Our house is situated on an elevated private south west facing site enjoying sunshine throughout the entire day with an uninterrupted view of the stunning sunset.
Chalais is a quiet little town in the south of the Charente department, Nouvelle-Aquitaine, with a population hovering around 1,800. It’s tucked into a green valley along the Tude River, a tributary of the Dronne, about 42 kilometers south of Angoulême and roughly 80 kilometers northeast of Bordeaux. This puts it in a sweet spot—close enough to bigger cities for convenience but far enough to keep its rural charm intact. The landscape around it is classic Charente: rolling hills, patches of oak and chestnut forests, and fields that hint at its agricultural roots.

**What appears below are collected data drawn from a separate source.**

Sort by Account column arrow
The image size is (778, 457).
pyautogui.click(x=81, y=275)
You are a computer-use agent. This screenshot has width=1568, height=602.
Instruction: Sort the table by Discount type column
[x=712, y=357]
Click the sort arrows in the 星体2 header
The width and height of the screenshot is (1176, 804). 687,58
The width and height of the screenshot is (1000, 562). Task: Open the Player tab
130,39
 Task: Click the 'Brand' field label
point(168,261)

The town’s crown jewel is the Château de Chalais, perched on a rocky outcrop overlooking the valley. It’s got a storied past tied to the Talleyrand-Périgord family, who’ve been big players in French history since the Middle Ages. The castle’s origins go back to the 11th century. After that, it was dismantled, then rebuilt in the 16th century with a Renaissance flair. You’ll find a rare working drawbridge—one of only a handful left in France—and a mix of medieval grit and later elegance in its design. Since 2011, it’s been owned by Yves Lecoq, a French comedian known for his impressions, who’s spruced it up and opens it for tours in the summer (afternoons, except Mondays). Locals say it’s worth a visit for the views alone, stretching out over the Tude Valley.
Down in the town, Chalais feels like a step back in time. The streets are lined with pale stone houses built from the stone of the area in that endearing way old French towns do so well. The Monday market is a big deal here—it’s been running for centuries and still draws folks from nearby villages for fresh produce, cheeses, and the area’s famous "Veau de Chalais," a tender, milk-fed veal that’s a point of pride.

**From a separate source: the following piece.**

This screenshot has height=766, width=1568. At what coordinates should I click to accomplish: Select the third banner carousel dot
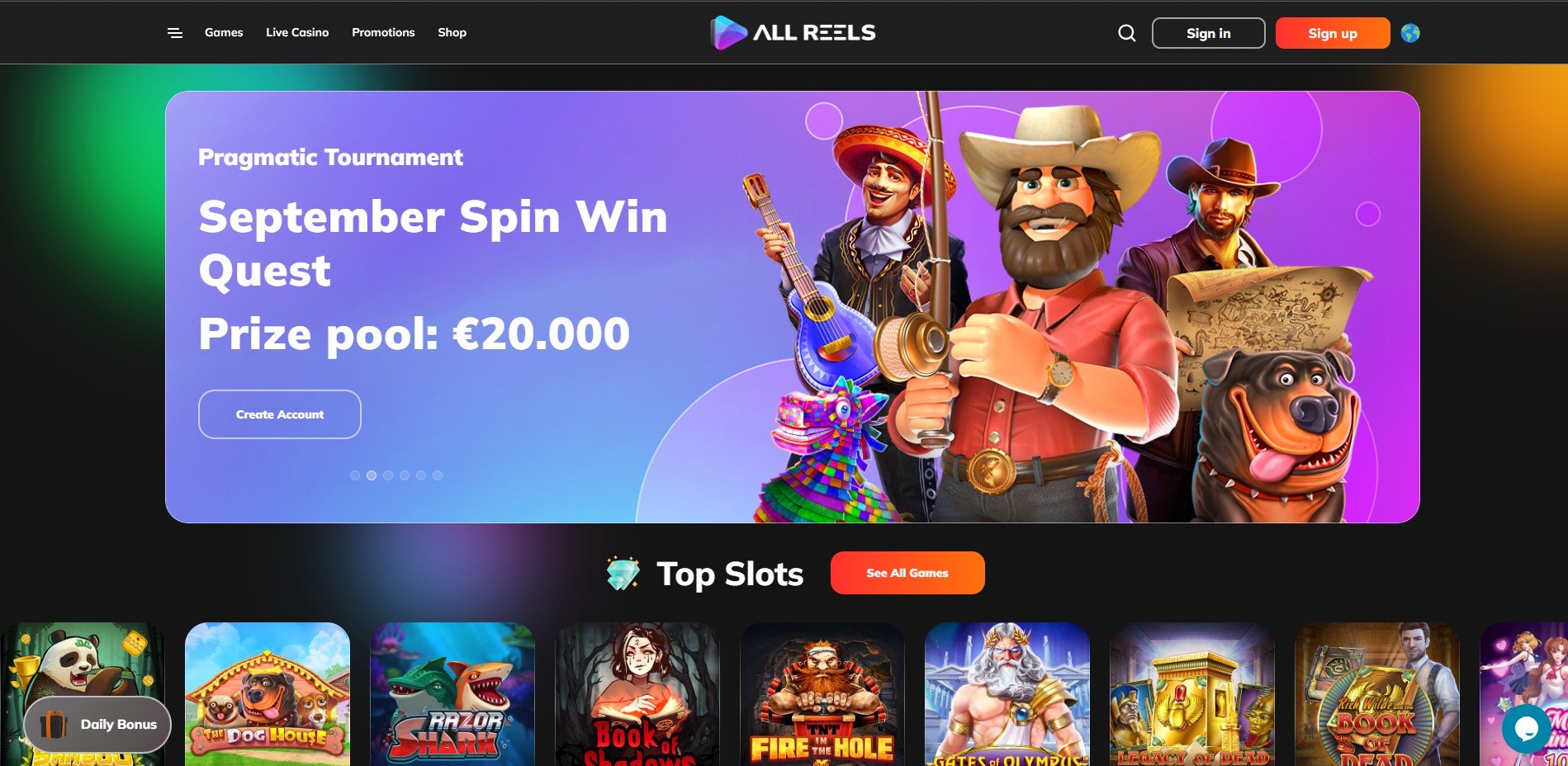click(388, 475)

The Church of Saint-Martial, right by the castle, is a must-see. Built in the 12th century, it’s got Romanesque bones and a cloister that was redone in the 17th century after some rough years. It’s now part of the town’s historic fabric, listed as a monument, and occasionally hosts events like art shows or concerts. There’s also Sainte-Marie, an 11th-century church in the old quarter, and Saint-Christophe, a 19th-century addition in a hamlet nearby, showing how faith has shaped the place over time.
Life in Chalais moves at a slow pace. There’s a handful of cafés and small shops, a public pool for hot days, and an airfield (Chalais Aerodrome) if you’re into light aviation. The Tude River offers spots for fishing or just kicking back, and the surrounding countryside is laced with walking paths—nothing too strenuous, just enough to soak in the scenery. It’s not far from gems like Aubeterre-sur-Dronne, about 10 kilometers west, where you can see a jaw-dropping monolithic church carved into a cliff. Bordeaux, with its wine and bustle, is an hour’s drive southwest, and Angoulême’s comic-strip museum and medieval streets are less than an hour north.
Chalais isn’t flashy—it’s not trying to be. It’s a working town with deep roots, a touch of nobility, and a landscape that’s easy on the eyes. Perfect for someone who wants a taste of real, unpolished France without the crowds. The Charente region offers a perfect mix of relaxation and discovery for a family holiday, with the chance to experience "la France profonde" (deep France) at a leisurely pace.